Stored items:
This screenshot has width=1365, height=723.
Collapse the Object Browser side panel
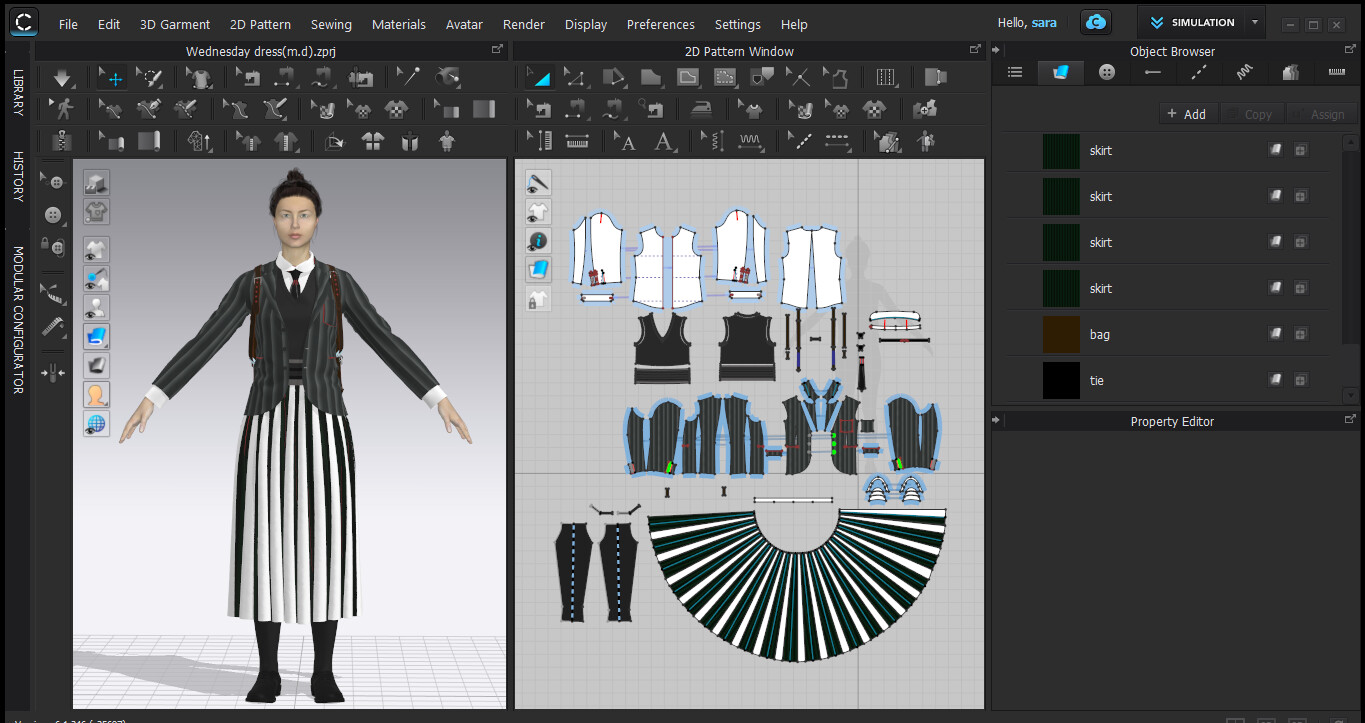995,48
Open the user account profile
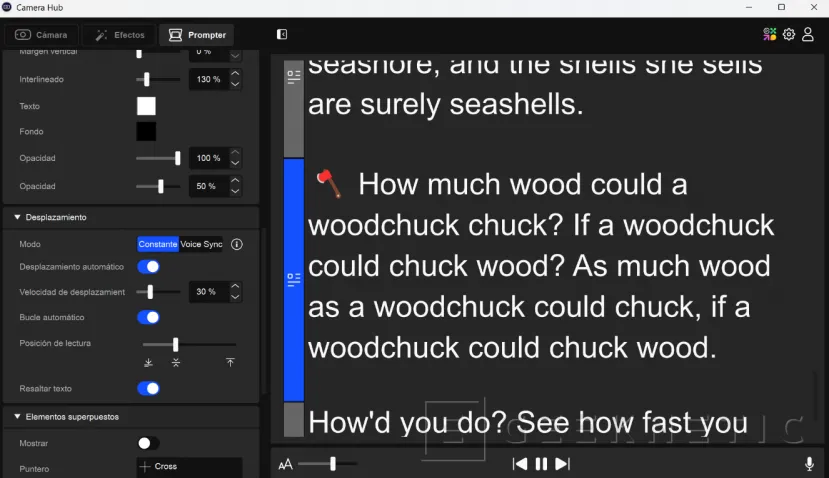This screenshot has height=478, width=829. [x=808, y=34]
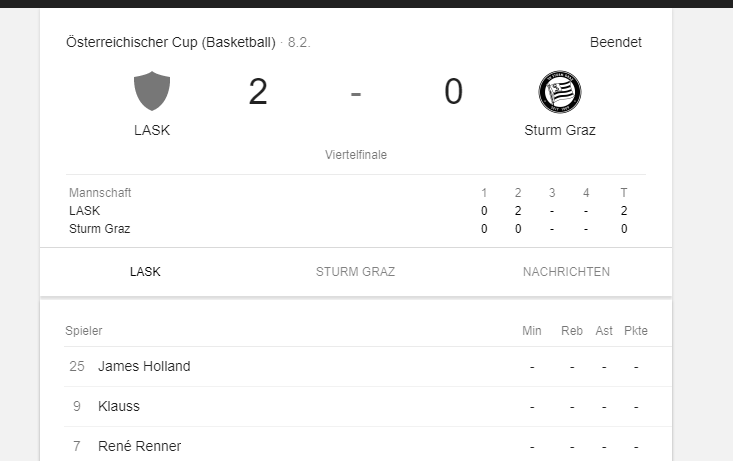
Task: Open the Österreichischer Cup (Basketball) title
Action: point(171,42)
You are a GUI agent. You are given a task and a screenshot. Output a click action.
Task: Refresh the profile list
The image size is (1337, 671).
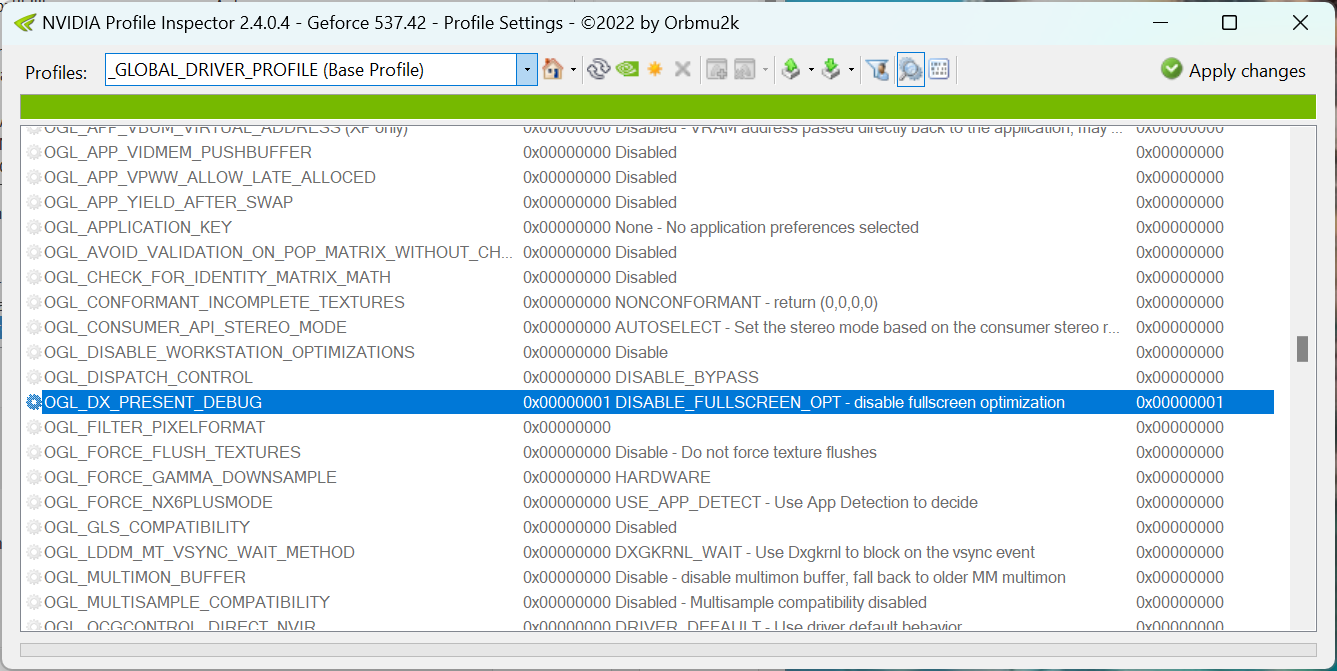(x=598, y=69)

Task to carry out –
Please reproduce every record exactly as written, excluding the pictures.

Task answer –
This screenshot has width=1365, height=723.
Collapse the Object Browser side panel
995,48
Open the user account profile
This screenshot has height=478, width=829. [x=808, y=34]
Task: Open the Österreichischer Cup (Basketball) title
Action: point(171,42)
You are a GUI agent. You are given a task and a screenshot. Output a click action.
Task: Refresh the profile list
The image size is (1337, 671).
(x=598, y=69)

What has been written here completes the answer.